How much sunlight the Sun sends us (Aura)

OMI/Aura Level 1B Solar Irradiances V003 (OML1BIRR) at GES DISC
heliosphere NASA GES_DISC Level 1B active
In plain English

What it measures. Calibrated measurements of how much sunlight the Sun emits across ultraviolet and visible wavelengths, averaged from the instrument's direct views of the Sun.

How it's made. Recorded by the Ozone Monitoring Instrument on NASA's Aura satellite, calibrated and processed into solar irradiance measurements using a quartz diffuser to view the Sun.

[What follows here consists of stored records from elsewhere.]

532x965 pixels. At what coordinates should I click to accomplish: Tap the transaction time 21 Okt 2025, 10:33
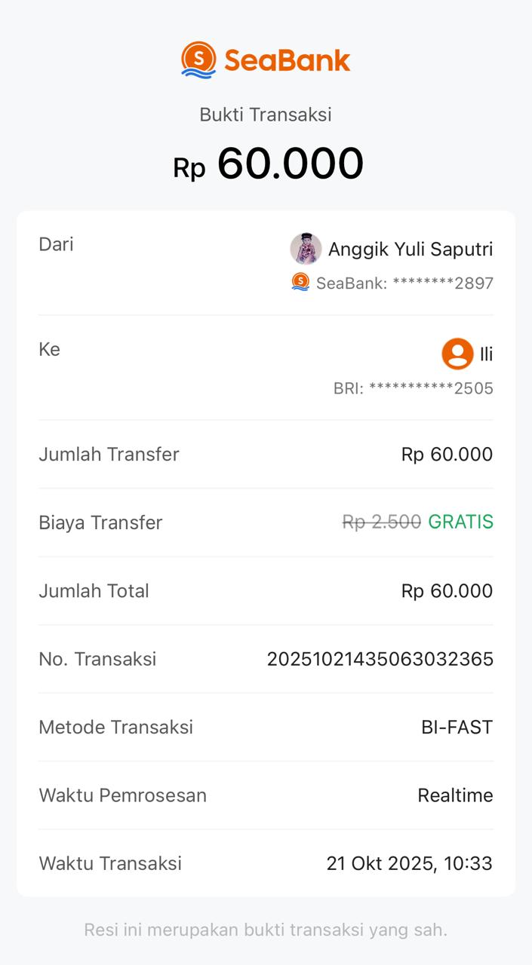click(x=409, y=863)
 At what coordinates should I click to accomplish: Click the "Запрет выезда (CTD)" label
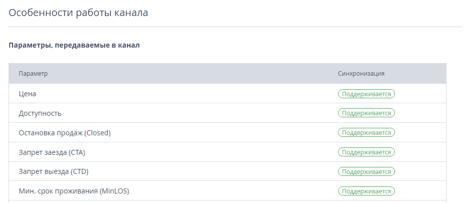click(54, 171)
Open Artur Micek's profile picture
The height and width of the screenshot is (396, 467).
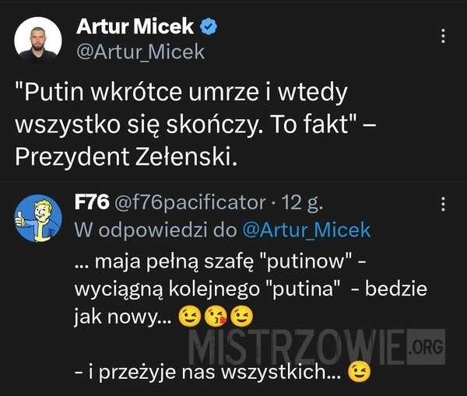(38, 40)
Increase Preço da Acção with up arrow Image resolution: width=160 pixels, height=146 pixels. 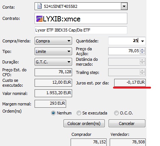pyautogui.click(x=142, y=50)
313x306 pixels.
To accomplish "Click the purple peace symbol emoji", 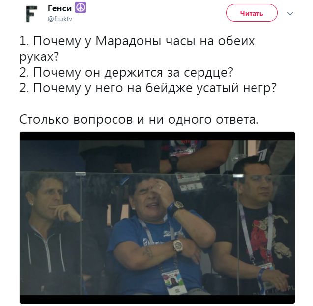I will 81,8.
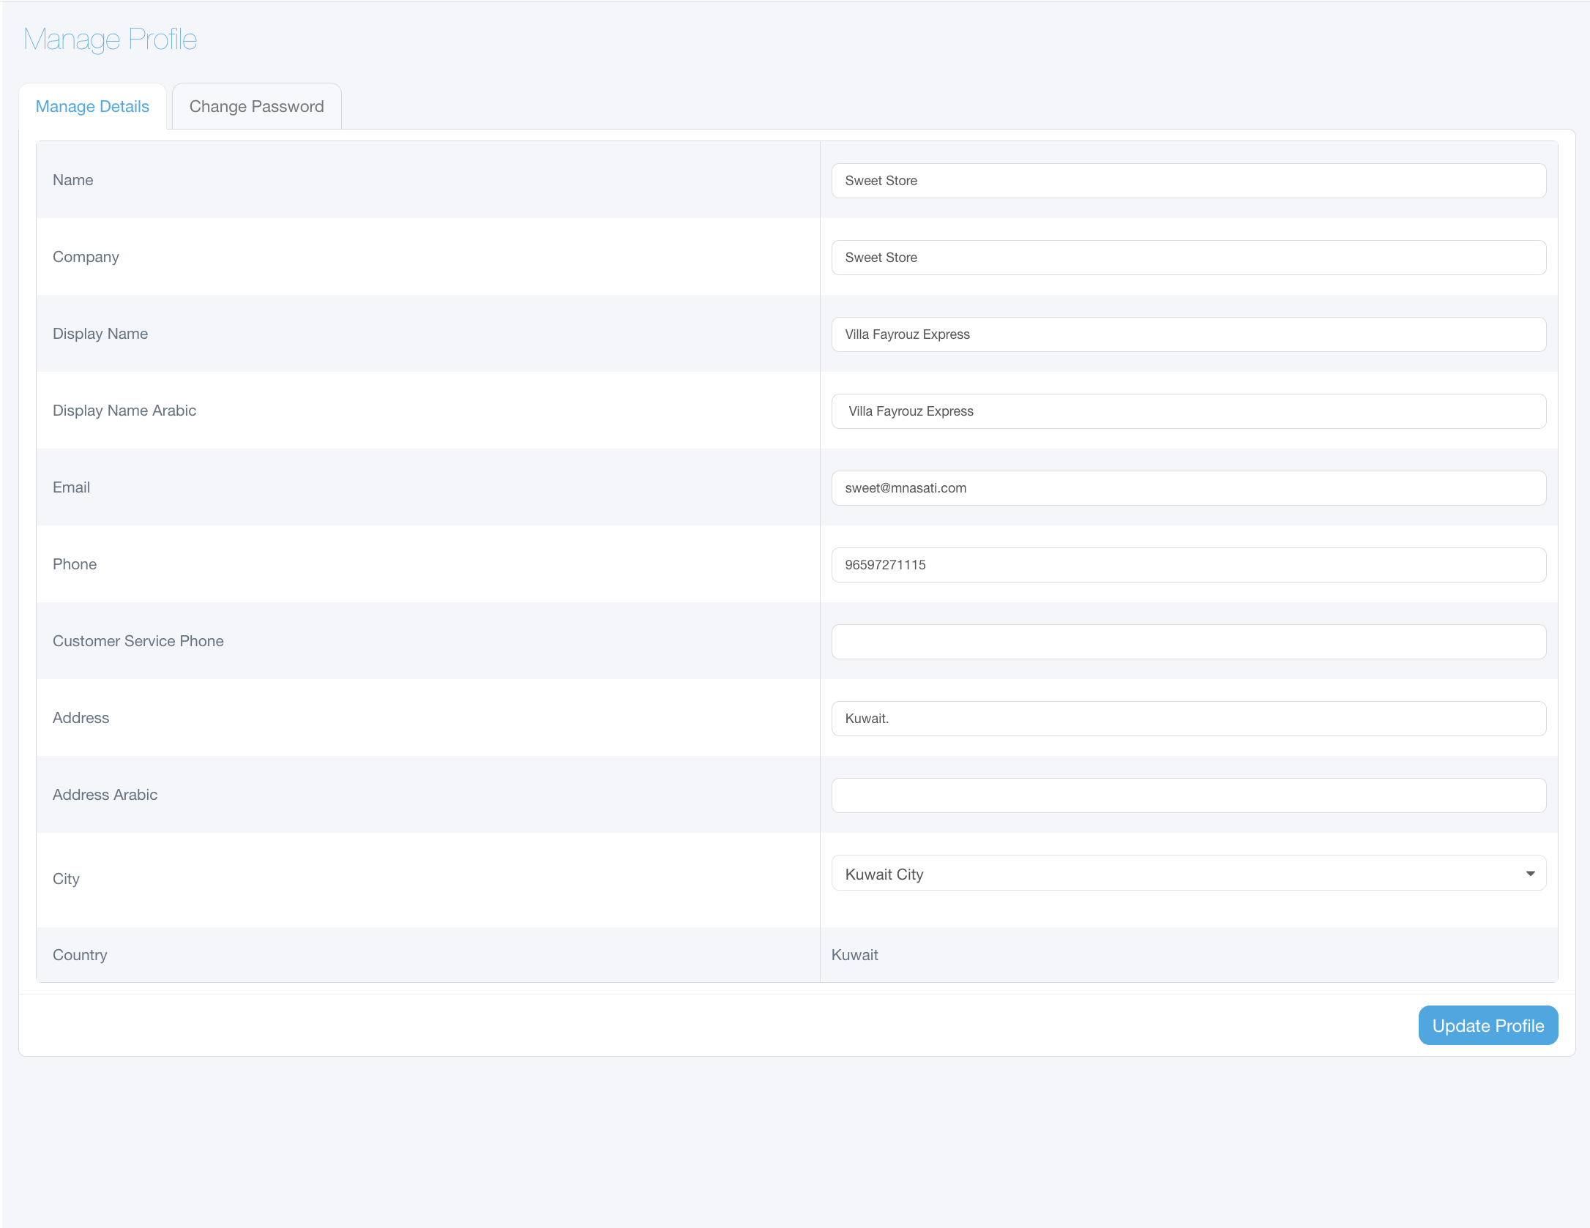Focus the empty Customer Service Phone field
Screen dimensions: 1590x1228
point(1188,642)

How & where you'd use it. A reference input used alongside Earth-viewing measurements to track atmospheric composition; mostly used by scientists as a calibration baseline rather than directly.

What's measured

SUN-EARTH INTERACTIONS › SOLAR ACTIVITY › SOLAR IRRADIANCE › UV AND VISIBLE SOLAR IRRADIANCES AND PRECISIONS

Coverage & cadence

  • Time span2004-10-01 → ongoing
  • Measured byAura (OMI)
  • Processing levelLevel 1B
  • StatusACTIVE

What you can do with it

  • Monitor solar activity and space weather
  • Track flares, the solar wind and geomagnetic storms
Official description

The OMI Level 1B solar irradiance product is the radiometrically calibrated and geolocated measurements of the UV and Visible channels of the spectral solar irradiance. It is the averaged measurements of the solar irradiances over a single solar observation in the wavelength ranges of UV1 (264-311 nm, 159 channels), UV2 (307-383 nm, 557 channels) and VIS (349-504 nm, 751 channels). The data contain solar measurement products for both the global and the spatial zoom-in mode. This product only contains measurements obtained with the quartz volume diffuser and provides average of the individual measurements made along track to average out the solar elevation dependent bidirectional reflectance distribution function (BRDF) features of the diffuser. The shortname for this OMI Level-1B Product is OML1BIRR. The lead algorithm scientists for this product is Dr. Marcel Dobber from the Roayl Netherlands Meteorological Institude (KNMI). OMI calibrated and geolocated radiances for the UV and Visible channels, spectral irradiances, calibration measurements, and all derived geophysical atmospheric products are archived at the NASA Goddard Earth Sciences Data and Information Services Center (GES DISC). OML1BIRR files are stored in the HDF4 based EOS Hierarchical Data Format. The radiances for the earth measurements (also referred as signal) and its precision are stored as a 16 bit mantissa and an 8-bit exponent. The signal can be computed using the equation: signal = mantissa x 10^exponent. For the precision, the same exponent is used as for the signal.

Get the data

oml1birr_access.py
import earthaccess
earthaccess.login(strategy="netrc")          # free Earthdata Login

results = earthaccess.search_data(
    short_name="OML1BIRR",
    version="003",
    bounding_box=(-122.5, 37.2, -121.8, 37.9),  # your area (W,S,E,N)
    temporal=("2024-01-01", "2024-12-31"),       # your dates
)
files = earthaccess.open(results)   # stream straight from GES_DISC
Browsing CMR needs no login. Downloading or streaming bytes needs a free Earthdata Login + the earthaccess package.